Kentucky Fried Chicken is going beyond chicken with its latest partnership.

As other chicken chains vie for chicken sandwich dominance, KFC is doing its bit for the planet and taking its first fledgling steps to move beyond the chicken coop with a plant-based chicken nugget in partnership with Beyond Meat.

The first nuggets are going on sale for one day (August 27) at a single restaurant in Smyrna, Ga.

KFC has already experimented with vegetarian offerings outside of the U.S. In the U.K. the company has an “Impostor Burger” on the menu that’s made from mushrooms and was developed with the English company, Quorn.

Beyond Fried Chicken’s one-day-only offer from KFC is significantly different from the month-long citywide rollout that Burger King did for the Impossible Whopper (its Impossible Foods menu item) earlier this year. But it comes as most fast food chains are trying to come to grips with rising consumer demand for vegetarian alternatives to traditional menu items.

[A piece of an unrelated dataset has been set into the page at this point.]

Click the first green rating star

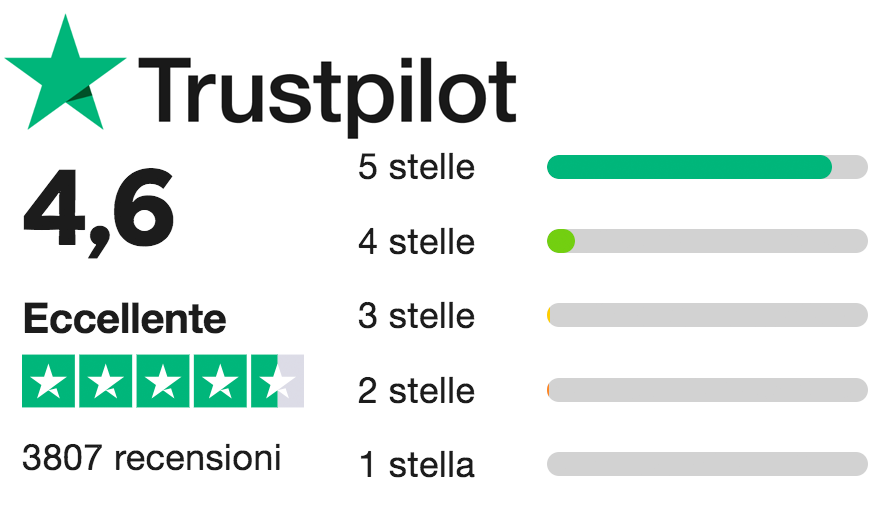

Beyond Meat’s foray into fast casual chicken comes after several big wins for the company with Dunkin’ Donuts, Del Taco, Tim Hortons, Carl’s Jr. and TGIFridays.

“KFC is an iconic part of American culture and a brand that I, like so many consumers, grew up with. To be able to bring Beyond Fried Chicken, in all of its KFC-inspired deliciousness to market, speaks to our collective ability to meet the consumer where they are and accompany them on their journey. My only regret is not being able to see the legendary Colonel himself enjoy this important moment,” said Ethan Brown, founder and CEO, Beyond Meat, in a statement.

Chicken is one of the next battlegrounds for the alternative protein purveyors, although they’re not just looking at plant-based chicken substitutes. Companies like Memphis Meats (and, reportedly, Just) are working on lab-cultured meat cultivated from animal cells.

News of KFC and Beyond Meat’s challenge to conventional chicken chains sent Beyond Meat’s stock price up nearly 6%, or $8.28 per share, to close at $155.13.